#### [What you will do]
Could you write out exactly, and only, the lines from the one containing "Task: Open the Refactor menu" through the last line of the data, leaving out all pictures?

========================

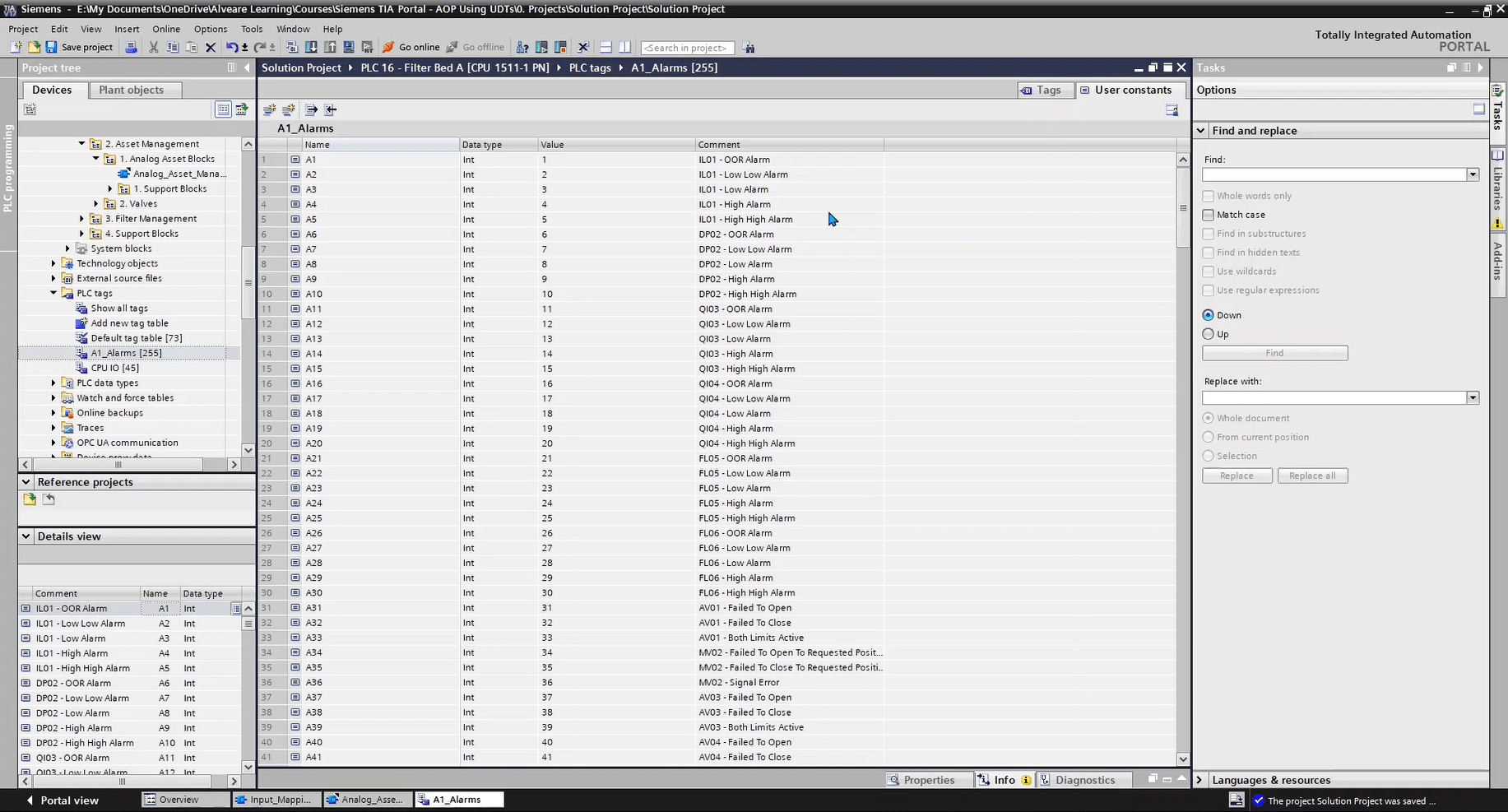Open Portal view link
This screenshot has height=812, width=1508.
point(63,800)
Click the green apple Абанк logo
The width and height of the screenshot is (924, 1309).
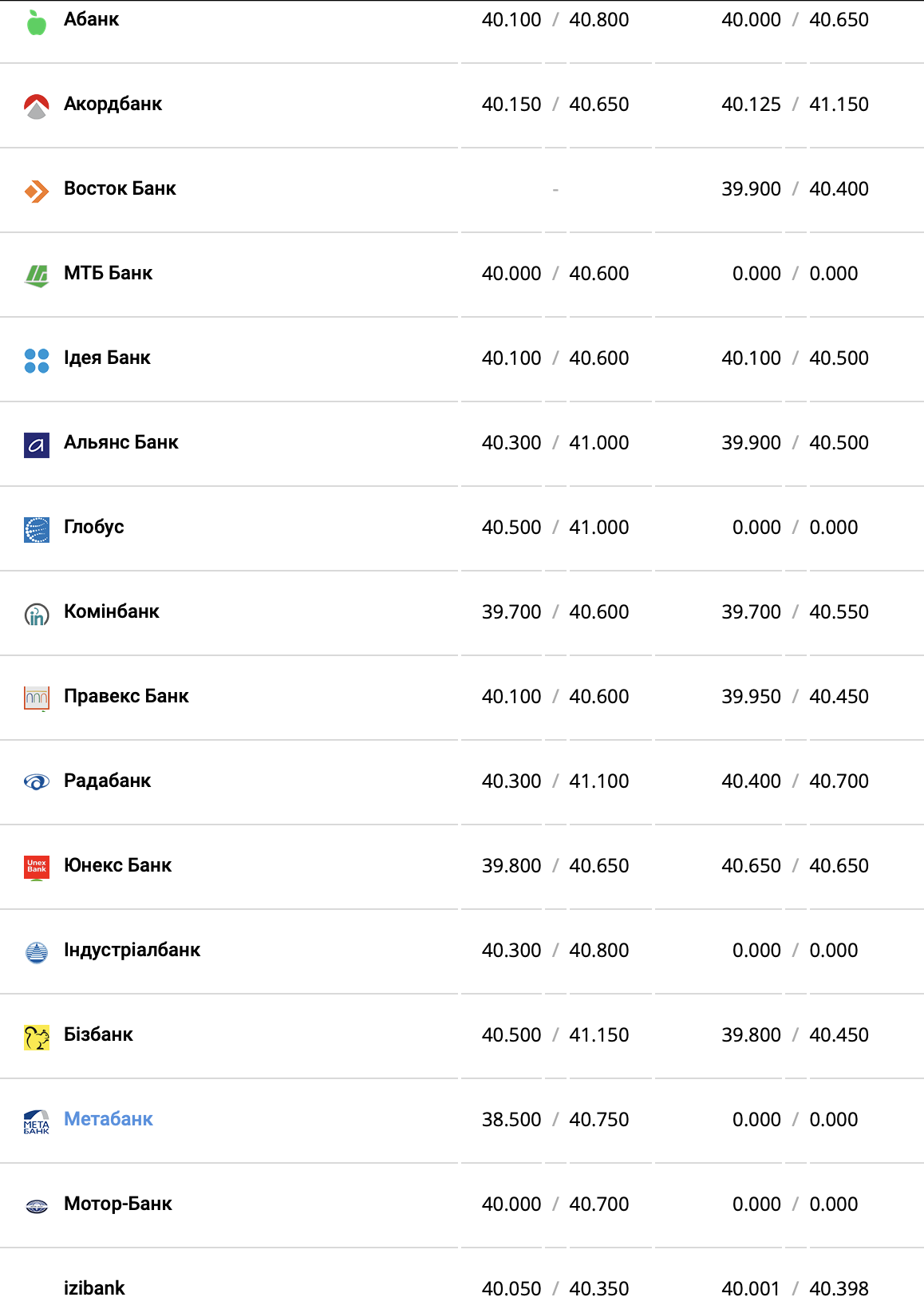coord(37,22)
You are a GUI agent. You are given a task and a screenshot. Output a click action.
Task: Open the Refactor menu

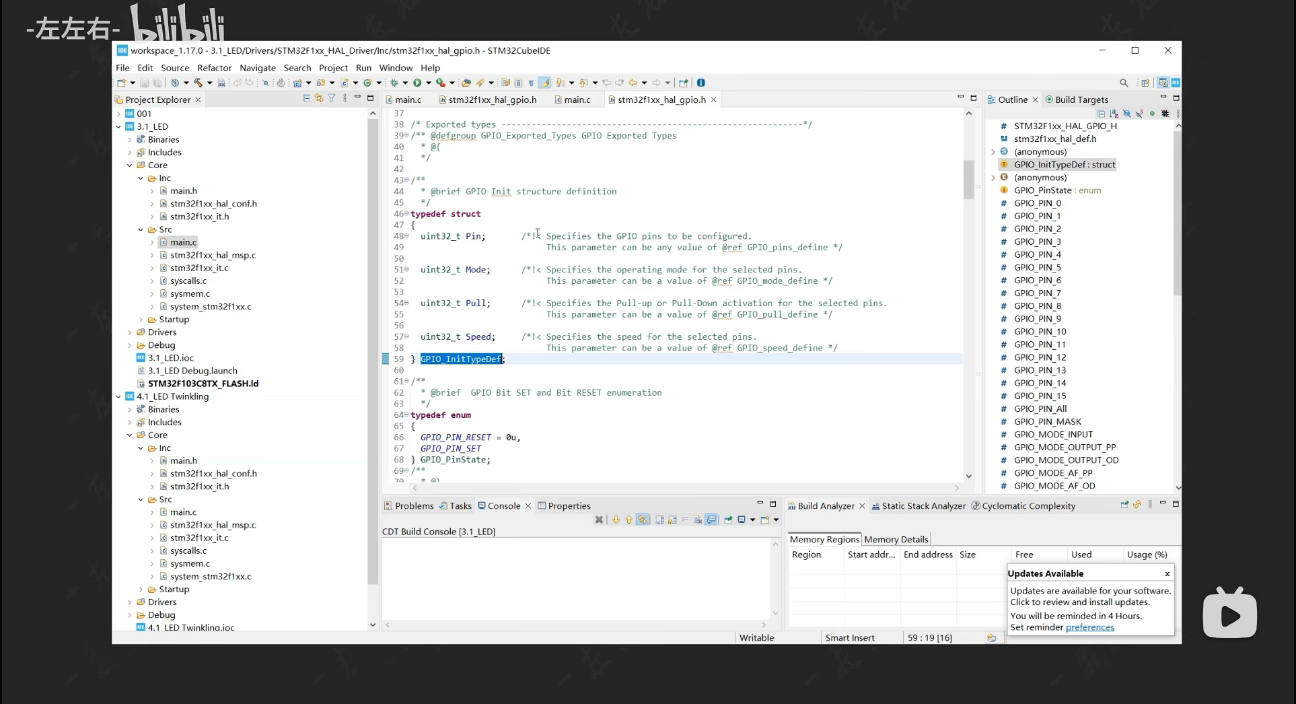coord(214,68)
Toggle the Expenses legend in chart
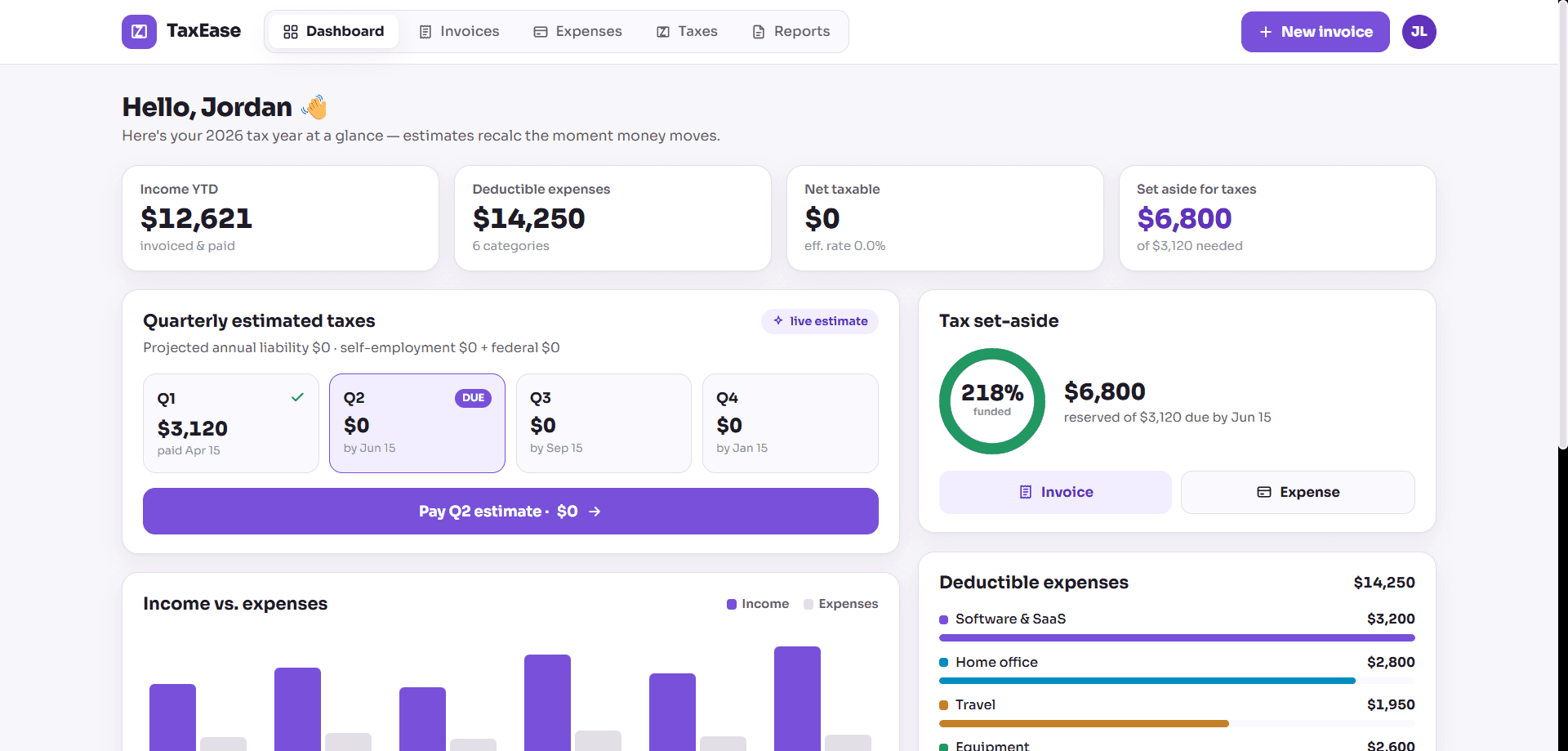 (x=841, y=604)
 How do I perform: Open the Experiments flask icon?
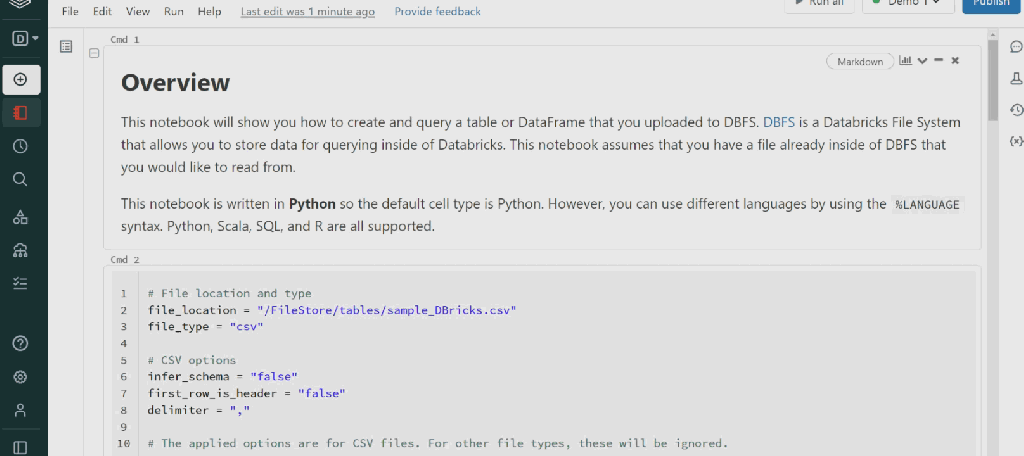click(1016, 78)
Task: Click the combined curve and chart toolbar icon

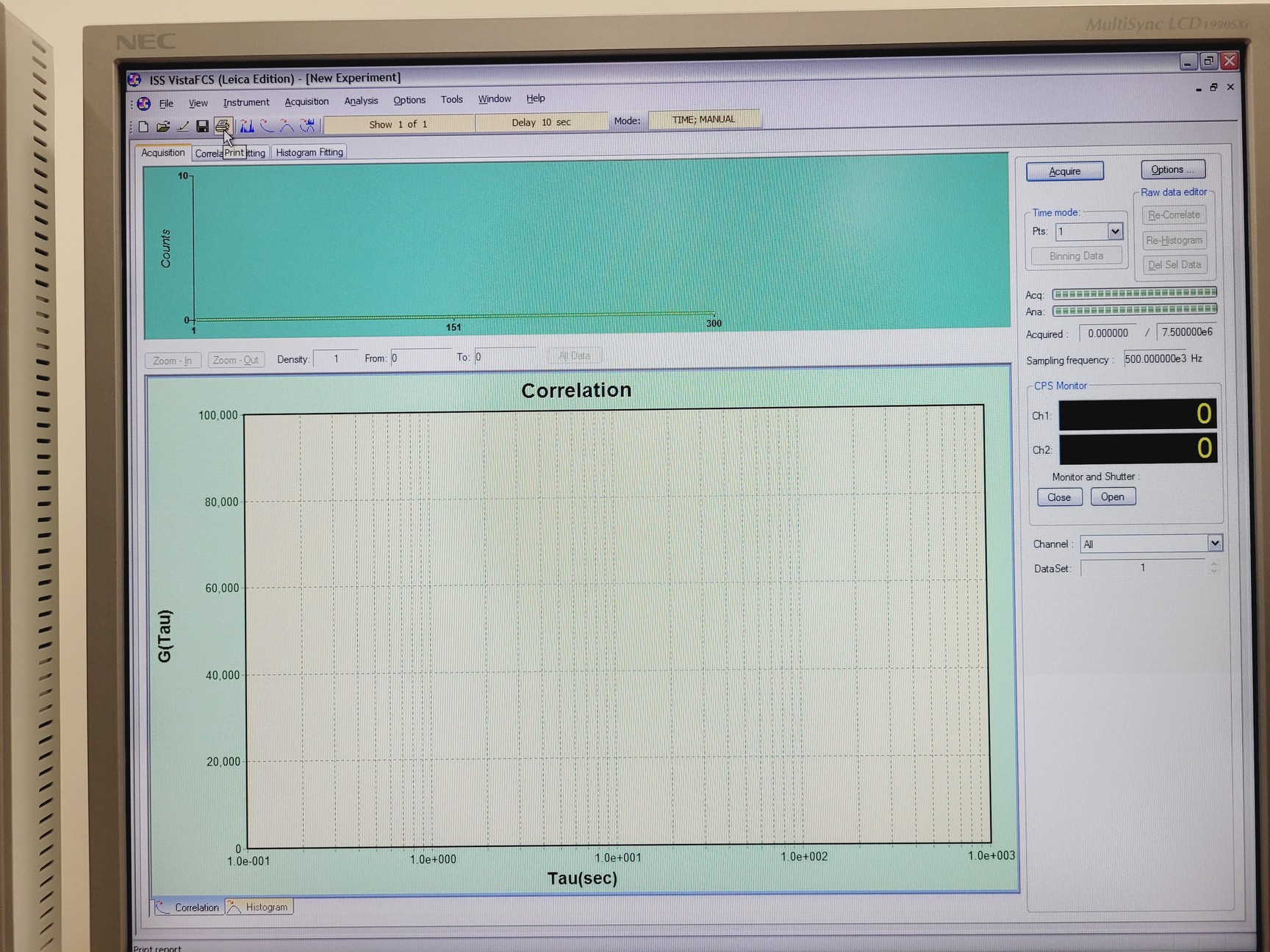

========================

#### [Output]
Task: Open the Refactor menu

coord(214,68)
Toggle the Expenses legend in chart
 (x=841, y=604)
 How do I perform: Open the Experiments flask icon?
click(1016, 78)
Task: Click the combined curve and chart toolbar icon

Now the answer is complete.